4H leukodystrophy is a rare genetic disorder that affects the nervous system. The name is short for hypomyelination with hypogonadotropic hypogonadism and hypodontia. The condition is also known as 4H syndrome or Polr 3-related leukodystrophy.
Leukodystrophy is a group of conditions that affect the white matter of the brain. These diseases damage the myelin sheath, which surrounds and protects the nerve cells in the brain and spinal cord and speeds transmission of messages between cells.
The process of the body forming this protective myelin sheath is called myelination. Typically, myelination develops in the first few years of life. Hypomyelination means that the body is unable to produce myelin at normal levels. This prevents the body from completing normal myelination of the brain, and in some cases, the nerves outside the brain.
4H leukodystrophy is the combination of that myelin deficiency and two other conditions: hypogonadotropic hypogonadism (a condition that results in delayed puberty) and hypodontia (having fewer teeth than normal or an abnormal development of those teeth).

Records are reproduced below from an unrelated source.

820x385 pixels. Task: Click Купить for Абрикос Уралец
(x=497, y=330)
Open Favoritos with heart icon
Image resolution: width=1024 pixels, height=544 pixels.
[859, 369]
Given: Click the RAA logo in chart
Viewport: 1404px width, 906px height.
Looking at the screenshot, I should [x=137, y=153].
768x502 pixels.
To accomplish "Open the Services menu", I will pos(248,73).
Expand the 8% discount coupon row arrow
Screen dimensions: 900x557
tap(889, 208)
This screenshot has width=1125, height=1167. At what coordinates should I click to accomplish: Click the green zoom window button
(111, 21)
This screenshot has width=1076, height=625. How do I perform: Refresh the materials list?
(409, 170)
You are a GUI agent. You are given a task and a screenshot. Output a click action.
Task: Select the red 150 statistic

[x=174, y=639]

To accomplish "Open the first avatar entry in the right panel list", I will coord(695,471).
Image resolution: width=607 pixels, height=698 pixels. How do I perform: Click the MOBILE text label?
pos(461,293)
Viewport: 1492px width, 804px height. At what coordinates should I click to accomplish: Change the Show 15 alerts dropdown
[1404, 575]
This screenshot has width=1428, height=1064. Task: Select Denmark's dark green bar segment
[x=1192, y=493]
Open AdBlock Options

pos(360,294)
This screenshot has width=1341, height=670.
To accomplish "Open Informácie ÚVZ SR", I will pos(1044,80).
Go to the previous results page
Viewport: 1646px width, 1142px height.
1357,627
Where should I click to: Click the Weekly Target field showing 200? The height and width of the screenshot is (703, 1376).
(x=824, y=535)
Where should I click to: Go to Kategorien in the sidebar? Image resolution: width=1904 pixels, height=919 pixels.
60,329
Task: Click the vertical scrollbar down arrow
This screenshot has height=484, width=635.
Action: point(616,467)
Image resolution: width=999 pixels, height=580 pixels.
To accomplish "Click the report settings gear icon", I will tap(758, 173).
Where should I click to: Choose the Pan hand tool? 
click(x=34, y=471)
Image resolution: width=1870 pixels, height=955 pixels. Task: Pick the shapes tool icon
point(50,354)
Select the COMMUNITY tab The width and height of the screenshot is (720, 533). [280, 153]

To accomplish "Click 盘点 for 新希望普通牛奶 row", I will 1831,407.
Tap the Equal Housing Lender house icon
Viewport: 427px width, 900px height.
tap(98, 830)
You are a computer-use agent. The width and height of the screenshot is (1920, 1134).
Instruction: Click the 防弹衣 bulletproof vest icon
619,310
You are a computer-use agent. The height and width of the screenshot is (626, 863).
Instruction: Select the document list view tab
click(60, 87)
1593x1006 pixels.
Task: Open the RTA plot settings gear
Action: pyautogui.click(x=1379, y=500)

People with 4H leukodystrophy often have motor problems, including stiffness of the muscles and joints and problems with balance and coordination. They may also have movement disorders, including tremor or difficulty controlling smooth movements of their arms and legs. As infants, they may have delay in teething or have teeth appear in an unusual order. They are usually small for their age, and they do not go through typical puberty.